The measurements established a 200 mV first-charge diffusion overpotential at only 2 mol%
intercalated protons, even at C/50, and tracked the electrochemical deintercalation of those protons
above 4.5 V vs Li.
Education
Doctorate
Dr.-Ing. Candidate, Mechanical Engineering
TU Braunschweig · Institute for Particle Technology (iPAT), Particle Simulation
& Functional Structures
Supervisor: Prof. Dr.-Ing. Carsten Schilde. Industrial doctorate in cooperation with VARTA
Microbattery GmbH.
Machine learning for lithium-ion electrode manufacturing: process–property modelling of calendered
electrodes, and continual learning under process drift.
Derived a replay-free, Fisher-free continual-learning controller (IGFA) that reduces forgetting by
36% against naive continual fine-tuning of a 410M-parameter language model while improving adaptation
(p ≤ 0.024, three seeds), carrying only a low-rank subspace as state.
Continuing education
Machine Learning
Technical University of Munich · enrolled student
Graduate coursework in Machine Learning and Data Science, alongside independent projects, undertaken
before beginning doctoral research.
Google × Kaggle 5-Day AI Agents Intensive.
M.Sc.
M.Sc. Chemistry
Technical University of Munich · focus: electrochemistry and materials science
Thesis: built an automated scanning droplet cell with accompanying data models, enabling systematic
high-throughput electrochemical screening of Prussian blue analogues.
B.Sc.
B.Sc. Chemistry and Biochemistry
Ludwig Maximilian University of Munich · final grade 1.3 (German scale, 1.0 best)
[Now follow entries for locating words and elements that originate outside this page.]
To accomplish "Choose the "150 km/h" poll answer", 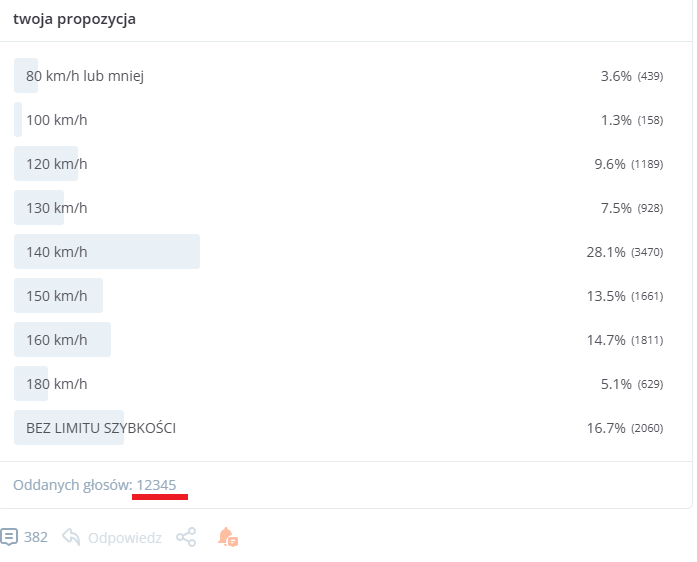I will 57,296.
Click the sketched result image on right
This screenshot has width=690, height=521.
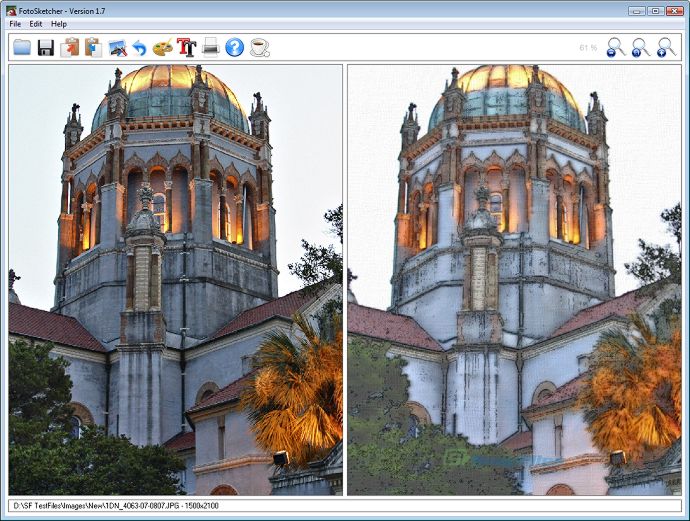click(x=514, y=280)
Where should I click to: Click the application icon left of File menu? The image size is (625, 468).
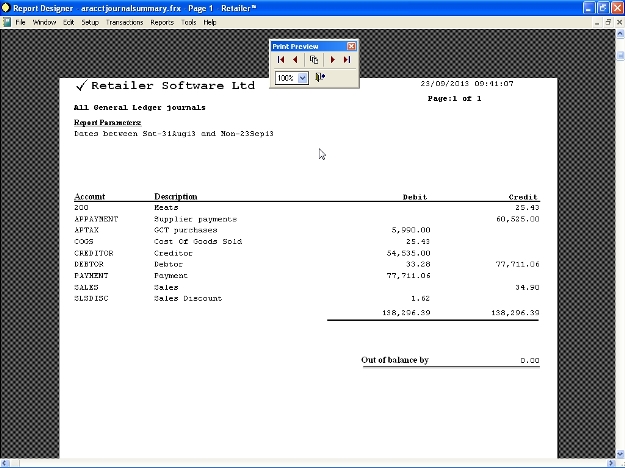(7, 21)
Thesis: screened a series of lithium sources and quantified how each shapes the calcination of NCA
cathodes.
Störk, J. Interference and retention in continual learning — forgetting as weight-interference
energy, and a replay-free structural controller (IGFA). arXiv:2607.09202
Störk, J. Capturing the calendering U-shape in lithium-ion electrode thermal conductivity — a
calendering-aware Zehner–Bauer–Schlünder closure. arXiv:2607.11521
Skills
Analytical
XRD, SEM, TGA, XPS, FTIR, GC/MS; impedance spectroscopy, galvanostatic cycling, and online electrochemical
mass spectrometry (OEMS).
Computational
Python (pandas, NumPy, SciPy), MATLAB, SQL; machine learning, with emphasis on continual-learning
methods.
Engineering
CAD (SolidWorks, AutoCAD); laboratory automation and instrument control.